India had long been asking Pakistan for such a corridor, but the project’s realisation was prevented by years of diplomatic tensions between the two countries that have fought three wars since the partition of the Indian subcontinent in 1947.
When Pakistan was carved out of colonial India at the end of British colonial rule in 1947, Kartarpur ended up on the western side of the border, while most of the region’s Sikhs remained on the other side.
Since then, the perennial state of enmity between India and Pakistan, who have had countless border skirmishes since independence, has been a constant barrier, particularly to Sikhs wanting to visit the temple.
After the corridor opened, Indian Prime Minister Narendra Modi said: ‘I would like to thank the Prime Minister of Pakistan, Imran Khan, for respecting the sentiments of India. I thank him for his cooperation.’
The Indian Independence Bill, which formed the two independent nations of India and Pakistan, came into force at midnight on August 15, 1947, and ended 200 years of British rule in the country.
Religious strife between Hindus and Muslims in India saw the country separated into two nations, forming a Hindu-majority India and Muslim-majority Pakistan.

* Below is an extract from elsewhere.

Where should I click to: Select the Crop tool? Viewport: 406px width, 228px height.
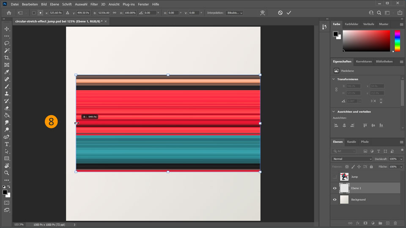(x=7, y=57)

It sparked the largest mass migration in human history as the partition left millions of Muslims in Hindu-dominated India and Hindus in Islamic Pakistan, prompting families who feared repression to travel in a bid to cross the border.
Independence and partition led to the deaths of at least one million people and saw up to 20million people displaced as Muslims fled to Pakistan and Hindus and Sikhs headed to India.
There were an estimated 20,000 Sikhs left in Pakistan after millions fled to India following the bloody religious violence ignited by partition.